Facebook already lets people show that they like comments or pictures posted on the site, and it says users click that term almost twice as much as they click "become a fan." says changing the button will make them more comfortable with linking up with a brand.

Facebook had no immediate comment about the move Tuesday, but a memo from the company to advertisers about the change has been widely circulated online.

Businesses use Facebook pages, which are free to create, to connect with their customers and promote their brands. Facebook makes money from the advertisements these companies often use to draw users to their pages. The average user becomes a fan of four pages each month, according to Facebook.
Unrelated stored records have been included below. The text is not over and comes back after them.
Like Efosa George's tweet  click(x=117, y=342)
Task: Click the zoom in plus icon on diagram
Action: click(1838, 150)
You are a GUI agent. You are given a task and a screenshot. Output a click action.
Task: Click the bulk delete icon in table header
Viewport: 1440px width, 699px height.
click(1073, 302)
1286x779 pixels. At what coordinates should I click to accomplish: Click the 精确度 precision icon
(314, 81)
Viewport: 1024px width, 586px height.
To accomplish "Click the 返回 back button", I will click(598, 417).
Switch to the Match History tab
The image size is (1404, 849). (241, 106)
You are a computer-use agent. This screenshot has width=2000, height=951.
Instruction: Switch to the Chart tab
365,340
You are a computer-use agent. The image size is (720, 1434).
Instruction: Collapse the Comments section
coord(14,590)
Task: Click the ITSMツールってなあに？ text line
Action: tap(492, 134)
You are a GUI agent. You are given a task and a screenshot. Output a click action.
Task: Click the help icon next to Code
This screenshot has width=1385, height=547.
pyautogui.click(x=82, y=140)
"The idea of liking a brand is a much more natural action than (becoming a fan) of a brand," said Michael Lazerow, CEO of Buddy Media, which helps companies establish their brands and advertise on social networks such as Facebook. "In many ways it's a lower threshold."

But while it might seem to be less of a commitment to declare that you "like" say, Coca-Cola than to announce you are a fan of it, the meaning essentially would stay the same: Your Facebook friends would see that you clicked that you "like" a page, and such pages would still be listed on your Facebook profile for anyone to see.

Facebook did not say whether the change will apply to all pages, such as those for celebrities or musicians - where the term "fan" is still appropriate - or just brands.

The world's largest online social network is known for constantly tweaking the way users experience the site. This often draws loud complaints, but Facebook continues to draw millions of new fans. More than half of its 400 million users log in every day.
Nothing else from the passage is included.